J’ai tellement procrastiné l’écriture de cette chronique qu’il me semble vous devoir quelques explications à ce propos. Comme c’est souvent le cas avec les gens célèbres: nous entretenons avec eux des liens assymétriques. Philippe Meirieu ignore absolument tout de mon existence alors que je puis, sans exagération, affirmer qu’il a marqué mon histoire personnelle. Autorité indéniable de mes études en sciences de l’éducation, mais aussi cause indirecte d’un de mes plus cuisants échecs pédagogiques: ayant reçu transitoirement la responsabilité d’assurer auprès d’un parterre d’étudiant avides de connaissances un cours jusqu’à l’avant veille (ou presque) incarné par l’illustre Pr. Meirieu. Imaginez seulement leur déception en me voyant, moi, tout juste plus diplômée qu’eux.

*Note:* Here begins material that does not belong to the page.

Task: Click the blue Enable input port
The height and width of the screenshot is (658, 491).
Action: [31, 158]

Bref, écrire ici une chronique, où je manifesterais tant mon accord que mon désaccord, relève donc en large partie de la transgression. Transgression au regard de l’autorité évidente que confère à Philippe Meirieu le succès de ses écrits, et aussi transgression au regard de la communauté scientifique dont je suis – du point partiellement – issue.
Mais je ne me dégonflerais pas. Moi qui ai défendu depuis quatre ans sur ce site le droit de chacun de débattre des thèses des grands spécialistes, de les questionner, de voir prises au sérieux leurs objections et d’obtenir des réponses, il semble qu’il me revienne aujourd’hui de joindre les actes aux paroles.

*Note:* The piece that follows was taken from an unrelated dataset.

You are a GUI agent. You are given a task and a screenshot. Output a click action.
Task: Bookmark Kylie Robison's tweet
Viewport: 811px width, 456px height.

Car pour être tout à fait honnête, ce livre m’a soumis aux montagnes russes intellectuelles (pour ne pas dire émotionnelles). Tantôt l’envie d’en placarder des passages sur les murs de la ville, et la page suivante, l’envie de le vouer aux flammes de la Montagne du Destin . Tantôt il me semblait y lire l’espoir d’une société meilleure, plus juste, plus douce, plus vivante; l’instant d’après il m’évoquait le plus vibrant passéisme. Il me fallut plusieurs cycles d’intérêt/énervement pour comprendre qu’en réalité Philippe Meirieu se livrait à un exercice des plus périlleux: adopter une approche suffisamment compréhensive des réticences, préjugés et autres néophobies pour sécuriser, rassurer et permettre à tous de passer outre la tentation du « c’était mieux avant ».

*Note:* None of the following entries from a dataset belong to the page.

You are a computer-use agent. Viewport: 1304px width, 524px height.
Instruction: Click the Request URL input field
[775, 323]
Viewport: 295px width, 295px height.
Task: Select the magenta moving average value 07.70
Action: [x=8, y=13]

L’objectif de ce livre est clair et assumé: il s’agit d’un livre de pédagogie destiné aux parents.
L’ancrage dans le champ disciplinaire de la pédagogie n’est pas anodin: au delà de l’expertise de Philippe Meirieu, cet ancrage est avant tout militant et entend s’opposer avec véhémence à l’entrée des théories de « développement personnel » dans le champ de éducation.
« Ce n’est pas non plus un « livre bisounours » qui distillerait des conseils généraux et généreux que nul ne peut contredire, mais qui confinent souvent à la mystique ésotérique: « Soyez vous-même pour que l’autre soit lui-même et que l’énergie spirituelle que vous faites émerger de vos échanges illumine à jamais votre vie! »
Si je souscris totalement à la nécessité de prêter une oreille attentive au risque de dérives sectaires, je n’en trouve pas moins ce point de vue caricatural: De nombreux-ses enseignants reconnaissent les bénéfices d’outils issus de la méditation tibétaine, ou encore de la communication non violente sans tomber dans le moindre ésotérisme. Sans compter que si on peut accuser ces nouvelles approches de réduire la « réussite » au « bien-être » vu comme superficiel et égocentrique, on peut de même accuser la pédagogie de réduire l’enfant à l’apprenant, niant par là même ses composantes émotionnelles, relationnelles, et son vécu hors de l’école.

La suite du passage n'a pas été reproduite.